Datenschutz fortgeschritten

Datenschutz-Folgenabschätzung

Eine Datenschutz-Folgenabschätzung (DSFA) ist eine strukturierte Risikoanalyse, die Unternehmen vor Einführung von Datenverarbeitungen durchführen müssen, wenn diese voraussichtlich ein hohes Risiko für die Rechte und Freiheiten betroffener Personen zur Folge haben.

Ausführliche Erklärung

Eine Datenschutz-Folgenabschätzung, kurz DSFA, ist ein zentrales Instrument des risikobasierten Datenschutzes in der EU. Sie verpflichtet Verantwortliche, vor Beginn bestimmter Datenverarbeitungen systematisch zu prüfen, welche Risiken für betroffene Personen entstehen können und mit welchen technisch-organisatorischen Maßnahmen diese Risiken minimiert werden. Die Durchführung liegt in der Verantwortung des Unternehmens, nicht beim Datenschutzbeauftragten – dieser muss jedoch zwingend einbezogen werden, wenn ein DSB bestellt ist.

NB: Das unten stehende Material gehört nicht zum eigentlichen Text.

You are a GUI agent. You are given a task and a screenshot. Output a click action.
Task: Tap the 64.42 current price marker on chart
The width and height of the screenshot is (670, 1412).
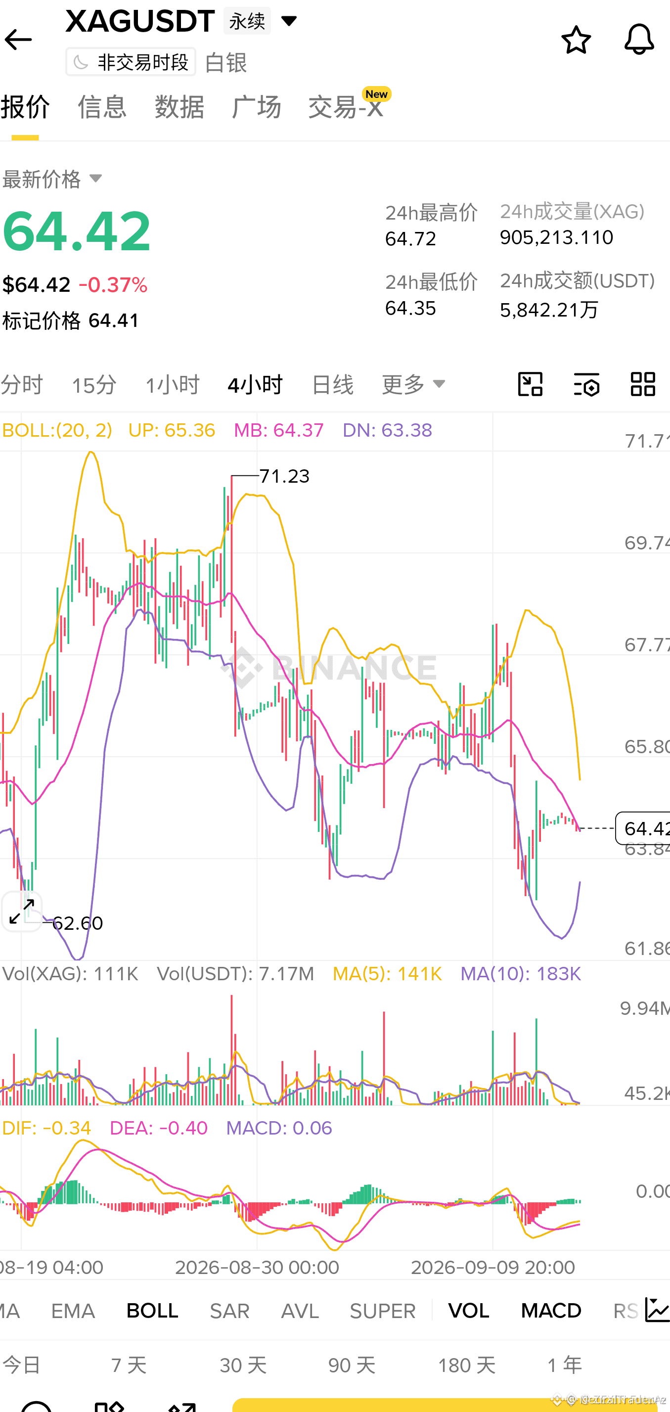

Die Pflicht zur DSFA besteht immer dann, wenn die Verarbeitung ein hohes Risiko mit sich bringt. Art. 35 Abs. 3 DSGVO nennt drei Regelbeispiele: systematisches Profiling mit erheblichen Auswirkungen, umfangreiche Verarbeitung besonderer Datenkategorien wie Gesundheitsdaten oder Daten über strafrechtliche Verurteilungen, sowie systematische umfangreiche Überwachung öffentlich zugänglicher Bereiche. Zusätzlich veröffentlichen die Datenschutzbehörden sogenannte Muss-Listen mit konkreten Verarbeitungsvorgängen, für die in jedem Fall eine DSFA zu erstellen ist. Die Datenschutzkonferenz empfiehlt: Erfüllt eine Verarbeitung mindestens zwei von neun definierten Kriterien, ist eine DSFA in der Regel erforderlich.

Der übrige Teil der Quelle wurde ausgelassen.